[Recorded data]
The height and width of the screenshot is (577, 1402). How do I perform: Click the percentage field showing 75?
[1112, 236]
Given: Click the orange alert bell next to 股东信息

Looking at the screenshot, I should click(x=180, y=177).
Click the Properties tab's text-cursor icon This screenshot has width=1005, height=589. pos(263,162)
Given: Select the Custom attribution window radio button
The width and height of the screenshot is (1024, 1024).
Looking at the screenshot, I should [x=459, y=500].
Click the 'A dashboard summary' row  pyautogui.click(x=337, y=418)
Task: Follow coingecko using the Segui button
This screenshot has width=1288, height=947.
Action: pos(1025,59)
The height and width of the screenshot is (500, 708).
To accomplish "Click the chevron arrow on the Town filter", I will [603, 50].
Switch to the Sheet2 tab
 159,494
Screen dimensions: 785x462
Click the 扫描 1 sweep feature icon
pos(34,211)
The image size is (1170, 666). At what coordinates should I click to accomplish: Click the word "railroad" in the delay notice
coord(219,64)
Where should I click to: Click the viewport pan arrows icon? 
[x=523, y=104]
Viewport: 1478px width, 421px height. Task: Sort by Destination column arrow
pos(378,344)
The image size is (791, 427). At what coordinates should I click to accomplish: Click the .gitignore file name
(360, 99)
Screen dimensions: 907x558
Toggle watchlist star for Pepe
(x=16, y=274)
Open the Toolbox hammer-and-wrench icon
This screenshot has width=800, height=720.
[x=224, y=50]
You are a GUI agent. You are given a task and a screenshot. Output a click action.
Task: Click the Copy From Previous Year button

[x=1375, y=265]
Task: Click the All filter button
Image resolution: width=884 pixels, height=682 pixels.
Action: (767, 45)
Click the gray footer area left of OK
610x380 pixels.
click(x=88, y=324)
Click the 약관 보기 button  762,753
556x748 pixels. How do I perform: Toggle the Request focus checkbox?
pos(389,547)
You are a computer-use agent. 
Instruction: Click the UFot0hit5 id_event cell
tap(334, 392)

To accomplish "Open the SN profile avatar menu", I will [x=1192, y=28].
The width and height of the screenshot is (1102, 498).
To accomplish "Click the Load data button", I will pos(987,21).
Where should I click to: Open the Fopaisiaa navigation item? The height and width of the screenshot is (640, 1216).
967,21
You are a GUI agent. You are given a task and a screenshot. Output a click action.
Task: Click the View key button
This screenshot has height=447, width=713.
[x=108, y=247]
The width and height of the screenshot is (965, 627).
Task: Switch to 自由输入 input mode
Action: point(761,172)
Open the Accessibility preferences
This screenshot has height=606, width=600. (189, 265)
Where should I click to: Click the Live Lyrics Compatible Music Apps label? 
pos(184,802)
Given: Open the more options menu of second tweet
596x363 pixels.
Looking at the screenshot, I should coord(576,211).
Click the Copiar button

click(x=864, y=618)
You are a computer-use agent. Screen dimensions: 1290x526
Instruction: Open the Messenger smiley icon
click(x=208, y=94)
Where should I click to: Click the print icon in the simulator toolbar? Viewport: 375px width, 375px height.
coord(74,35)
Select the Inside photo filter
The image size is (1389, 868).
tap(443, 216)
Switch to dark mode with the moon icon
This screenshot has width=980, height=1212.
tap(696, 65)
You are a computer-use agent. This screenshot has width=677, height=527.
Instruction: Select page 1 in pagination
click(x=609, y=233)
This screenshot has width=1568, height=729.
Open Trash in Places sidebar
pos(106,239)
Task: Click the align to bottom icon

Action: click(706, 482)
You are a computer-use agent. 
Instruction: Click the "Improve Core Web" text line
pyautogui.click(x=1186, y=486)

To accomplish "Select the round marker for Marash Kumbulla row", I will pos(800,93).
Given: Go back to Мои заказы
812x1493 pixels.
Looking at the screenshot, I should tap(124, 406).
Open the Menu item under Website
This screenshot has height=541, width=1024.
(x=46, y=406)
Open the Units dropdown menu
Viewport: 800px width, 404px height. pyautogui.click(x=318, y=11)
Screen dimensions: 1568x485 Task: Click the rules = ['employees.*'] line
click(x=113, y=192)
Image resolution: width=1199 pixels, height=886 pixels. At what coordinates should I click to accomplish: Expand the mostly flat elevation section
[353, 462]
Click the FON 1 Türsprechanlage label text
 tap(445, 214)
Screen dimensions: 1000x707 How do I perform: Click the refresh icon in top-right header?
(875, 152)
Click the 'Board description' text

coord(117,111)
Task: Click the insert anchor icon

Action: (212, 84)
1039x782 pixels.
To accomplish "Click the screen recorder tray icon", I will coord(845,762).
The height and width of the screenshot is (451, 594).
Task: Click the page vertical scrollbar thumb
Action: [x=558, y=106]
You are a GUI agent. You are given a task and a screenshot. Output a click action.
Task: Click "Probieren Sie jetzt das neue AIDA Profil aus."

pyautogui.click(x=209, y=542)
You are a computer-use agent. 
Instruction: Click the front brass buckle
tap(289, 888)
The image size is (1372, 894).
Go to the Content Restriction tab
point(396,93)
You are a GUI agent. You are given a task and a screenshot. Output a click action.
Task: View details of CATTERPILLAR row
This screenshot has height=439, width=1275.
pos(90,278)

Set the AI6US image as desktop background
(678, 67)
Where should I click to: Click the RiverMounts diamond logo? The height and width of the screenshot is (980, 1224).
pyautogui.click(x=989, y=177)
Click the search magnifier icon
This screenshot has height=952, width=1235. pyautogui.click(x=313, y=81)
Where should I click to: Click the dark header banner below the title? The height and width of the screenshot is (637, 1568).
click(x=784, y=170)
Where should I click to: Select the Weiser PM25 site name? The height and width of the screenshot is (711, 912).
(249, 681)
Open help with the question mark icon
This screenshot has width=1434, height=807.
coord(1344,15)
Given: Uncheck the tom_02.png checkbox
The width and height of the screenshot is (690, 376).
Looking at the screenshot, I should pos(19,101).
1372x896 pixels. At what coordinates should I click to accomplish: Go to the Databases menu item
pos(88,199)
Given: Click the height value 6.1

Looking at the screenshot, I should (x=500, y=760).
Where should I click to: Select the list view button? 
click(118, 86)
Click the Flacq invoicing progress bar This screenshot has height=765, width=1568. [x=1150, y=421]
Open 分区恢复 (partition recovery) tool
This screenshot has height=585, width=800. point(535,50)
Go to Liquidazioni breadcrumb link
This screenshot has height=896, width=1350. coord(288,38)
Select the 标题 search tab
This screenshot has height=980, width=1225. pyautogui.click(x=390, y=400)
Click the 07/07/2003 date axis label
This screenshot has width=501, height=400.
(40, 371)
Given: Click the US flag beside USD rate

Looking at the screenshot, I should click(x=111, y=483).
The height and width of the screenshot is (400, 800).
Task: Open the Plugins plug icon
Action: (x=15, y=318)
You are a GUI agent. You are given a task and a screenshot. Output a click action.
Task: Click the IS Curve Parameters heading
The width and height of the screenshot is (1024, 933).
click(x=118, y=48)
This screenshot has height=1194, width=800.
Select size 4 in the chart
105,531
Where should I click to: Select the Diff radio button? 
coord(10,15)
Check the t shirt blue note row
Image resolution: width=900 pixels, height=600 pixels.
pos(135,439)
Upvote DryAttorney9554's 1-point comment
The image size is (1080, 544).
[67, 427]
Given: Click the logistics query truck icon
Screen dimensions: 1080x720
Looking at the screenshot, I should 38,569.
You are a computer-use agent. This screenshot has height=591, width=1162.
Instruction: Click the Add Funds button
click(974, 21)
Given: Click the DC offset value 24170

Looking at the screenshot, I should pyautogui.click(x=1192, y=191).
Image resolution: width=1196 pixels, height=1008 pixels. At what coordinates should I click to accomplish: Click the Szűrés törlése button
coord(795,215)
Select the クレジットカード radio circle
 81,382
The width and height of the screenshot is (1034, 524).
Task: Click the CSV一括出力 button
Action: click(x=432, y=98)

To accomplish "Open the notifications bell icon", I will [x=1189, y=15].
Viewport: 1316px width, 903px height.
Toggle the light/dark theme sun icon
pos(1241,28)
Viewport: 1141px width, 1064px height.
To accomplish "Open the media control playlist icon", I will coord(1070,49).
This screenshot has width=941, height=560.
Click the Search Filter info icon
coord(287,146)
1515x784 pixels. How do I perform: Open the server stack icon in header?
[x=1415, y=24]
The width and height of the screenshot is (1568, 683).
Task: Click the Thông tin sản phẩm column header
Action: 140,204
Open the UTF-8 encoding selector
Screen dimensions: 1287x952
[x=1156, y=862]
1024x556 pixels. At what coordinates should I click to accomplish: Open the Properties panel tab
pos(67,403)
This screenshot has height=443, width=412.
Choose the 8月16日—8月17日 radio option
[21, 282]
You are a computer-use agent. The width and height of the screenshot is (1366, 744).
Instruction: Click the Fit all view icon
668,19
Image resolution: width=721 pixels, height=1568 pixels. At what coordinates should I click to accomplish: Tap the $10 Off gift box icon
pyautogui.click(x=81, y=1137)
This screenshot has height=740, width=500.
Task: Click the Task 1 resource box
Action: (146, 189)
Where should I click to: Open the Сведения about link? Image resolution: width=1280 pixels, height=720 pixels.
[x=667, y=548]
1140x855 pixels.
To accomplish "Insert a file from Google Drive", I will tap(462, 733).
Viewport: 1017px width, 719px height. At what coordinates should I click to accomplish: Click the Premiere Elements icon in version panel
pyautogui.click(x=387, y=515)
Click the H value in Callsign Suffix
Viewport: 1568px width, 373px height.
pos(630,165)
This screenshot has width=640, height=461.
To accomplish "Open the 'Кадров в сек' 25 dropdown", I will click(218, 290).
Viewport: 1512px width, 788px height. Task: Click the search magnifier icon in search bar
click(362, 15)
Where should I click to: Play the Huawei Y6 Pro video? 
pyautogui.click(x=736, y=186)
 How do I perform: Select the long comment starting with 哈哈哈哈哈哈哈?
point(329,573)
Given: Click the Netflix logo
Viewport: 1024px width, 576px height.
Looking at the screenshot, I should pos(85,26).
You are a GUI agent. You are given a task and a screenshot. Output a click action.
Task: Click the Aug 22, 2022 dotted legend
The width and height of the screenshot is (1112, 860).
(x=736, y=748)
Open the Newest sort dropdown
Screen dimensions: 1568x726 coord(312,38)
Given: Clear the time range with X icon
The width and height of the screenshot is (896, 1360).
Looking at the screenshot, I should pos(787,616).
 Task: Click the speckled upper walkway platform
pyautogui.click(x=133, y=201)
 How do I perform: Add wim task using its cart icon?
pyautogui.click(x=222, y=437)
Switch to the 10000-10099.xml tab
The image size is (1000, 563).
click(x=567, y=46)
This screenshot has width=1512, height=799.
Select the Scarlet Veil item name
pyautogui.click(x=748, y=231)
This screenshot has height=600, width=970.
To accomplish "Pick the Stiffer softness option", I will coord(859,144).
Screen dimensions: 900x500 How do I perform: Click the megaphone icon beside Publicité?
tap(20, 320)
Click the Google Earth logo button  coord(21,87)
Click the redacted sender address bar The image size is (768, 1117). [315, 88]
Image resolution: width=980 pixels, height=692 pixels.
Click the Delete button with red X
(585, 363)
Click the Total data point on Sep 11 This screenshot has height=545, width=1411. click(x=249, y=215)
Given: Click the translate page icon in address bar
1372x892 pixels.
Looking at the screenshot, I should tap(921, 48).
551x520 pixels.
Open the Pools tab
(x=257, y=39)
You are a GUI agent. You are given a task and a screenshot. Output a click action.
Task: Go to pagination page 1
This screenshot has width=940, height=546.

**Goal of the exercise:** In the entries above, one line contains "The image size is (1000, 563)." and another contains "This screenshot has height=600, width=970.". Reproduce exactly those two lines and the lines between them, nothing else.

**Answer section:**
The image size is (1000, 563).
click(x=567, y=46)
This screenshot has width=1512, height=799.
Select the Scarlet Veil item name
pyautogui.click(x=748, y=231)
This screenshot has height=600, width=970.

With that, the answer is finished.